Check the network share and look for roaming profile issues. Also, follow the steps in part one of this article to enable verbose logging for Userenv logs and examine it for more information.

Is the user having long delays when logging off?
This can also cause logon delays due to a bloated profile and registry. For Windows XP and earlier versions, consider implementing the Microsoft User Profile Hive Cleanup Service (UPHClean) to clean up local profiles and registry. UPHClean is implemented in Vista.

Are the affected users remote access clients?
Perhaps the users only have a logon problem when using a remote access connection. Look at your remote connection software or VPN setup and try building a generic Windows connection rather than using your custom connection software. Your ISP and network performance could also be an issue here.

Aditional Tips

Here are some additional tips for finding the cause of these delays:

• Find a test client. Ideally, you should be able to get a workstation and reproduce the problem without bothering a user.

• Download and run MPSreports from Microsoft on the client and DC. This collects data for all event logs, MSINFO32, NetDiag, drivers, hotfixes and more. remember, the more data you have, the easier it will be to track down the problem.

• Run PerfMon on the DC and client, and see if you can match the time of the client problem with some performance spike on the domain controller.
• Run a network trace and try to determine what is happening during the logon process that causes the delay.

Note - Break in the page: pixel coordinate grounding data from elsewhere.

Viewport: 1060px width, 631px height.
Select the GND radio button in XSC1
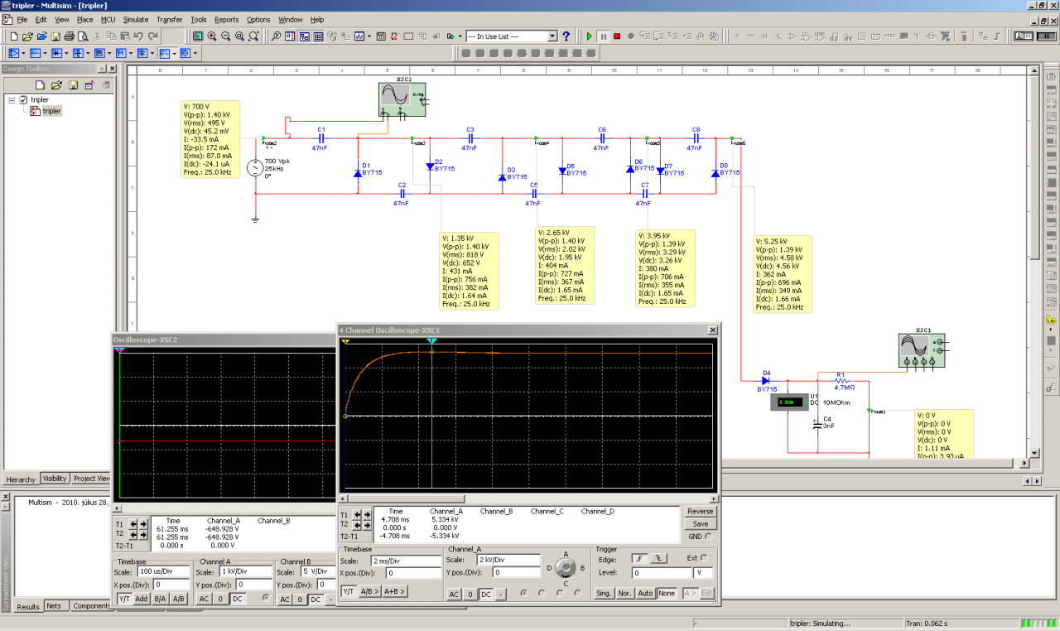[x=707, y=536]
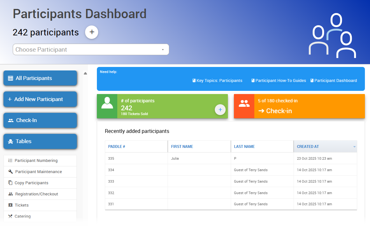Switch to the Catering section
370x226 pixels.
pos(10,216)
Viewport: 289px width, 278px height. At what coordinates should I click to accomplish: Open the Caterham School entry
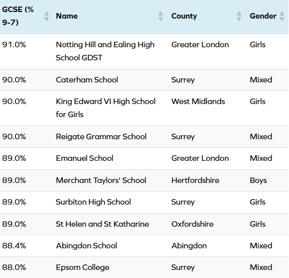pos(87,80)
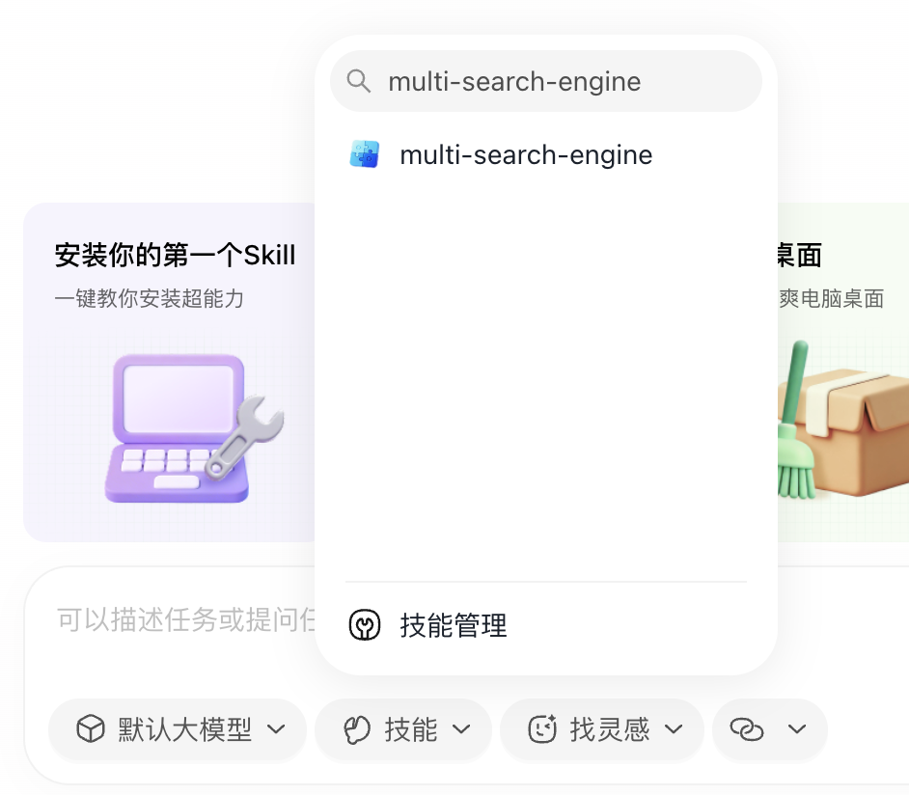
Task: Select multi-search-engine from skill results
Action: pyautogui.click(x=546, y=154)
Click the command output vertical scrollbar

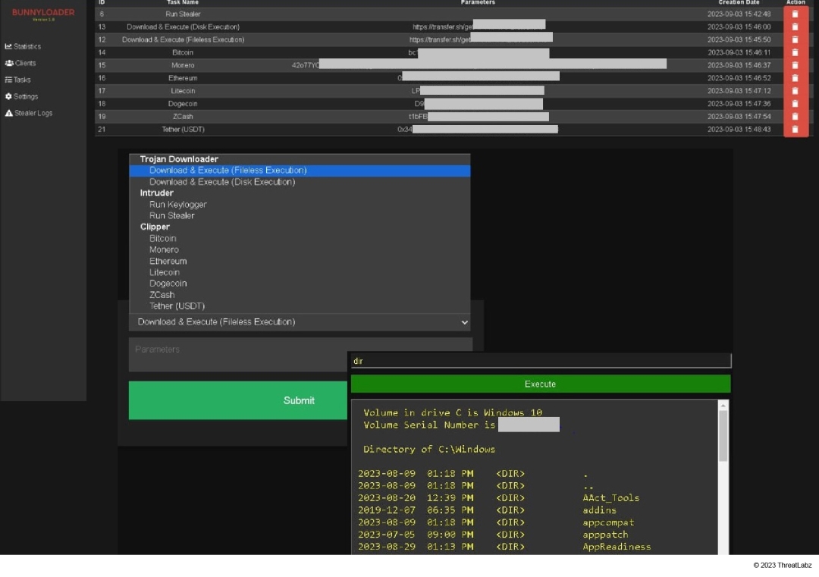pyautogui.click(x=723, y=436)
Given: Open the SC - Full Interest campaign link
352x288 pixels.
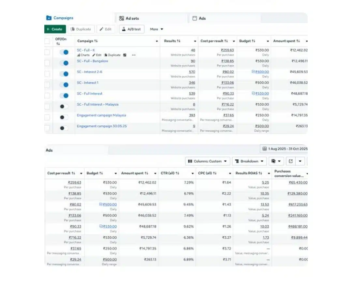Looking at the screenshot, I should point(90,94).
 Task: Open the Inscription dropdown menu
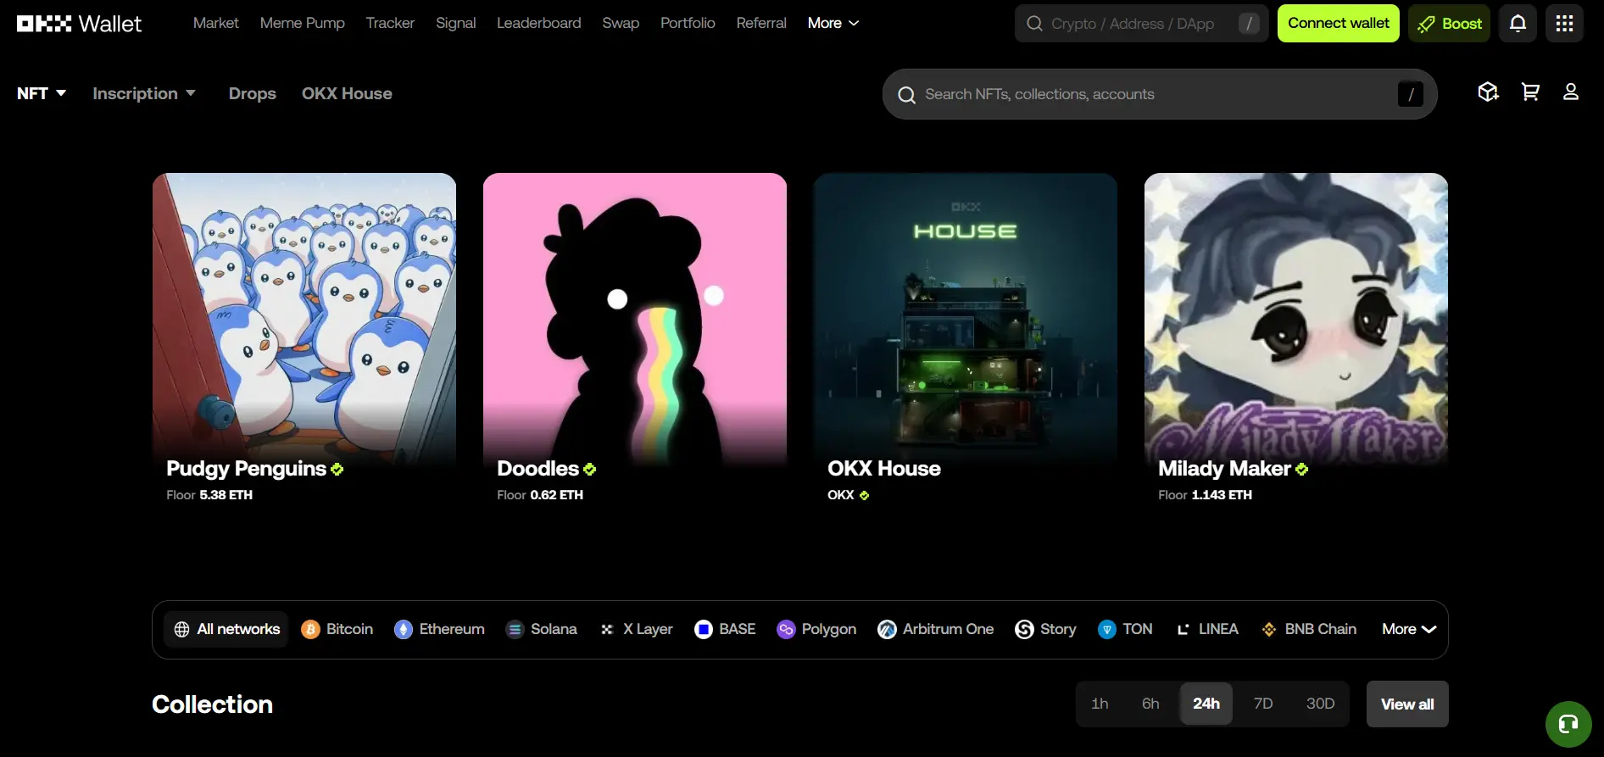coord(144,93)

• See if the problem happens at a specific time of day and if so, examine what is happening at that time. Suspects include AV and Windows updates, scheduled jobs, and client survey software.

• Review GPO settings. Known performance hits can come from ACL and WMI filters, loopback processing, etc. Determine if any GPO settings were implemented at the time this problem started.

 

• If the problem follows the user (see item 6 in the question list above), try copying the user account to create a new user. If that account has no problem, recreate the account. I have seen this work in some cases. This test also eliminates the profile. You should try deleting the user’s profile to see if that fixes the issue before recreating the account.

• Review the logon scripts. They can grow little by little until they become unwieldy and ineffective.

As I stated before, there are no easy solutions to this problem and it can take a lot of time to debug. The best attack is to review the possible causes, ask the right questions to narrow the scope, and use the tools noted here to gather and analyze data to locate the cause.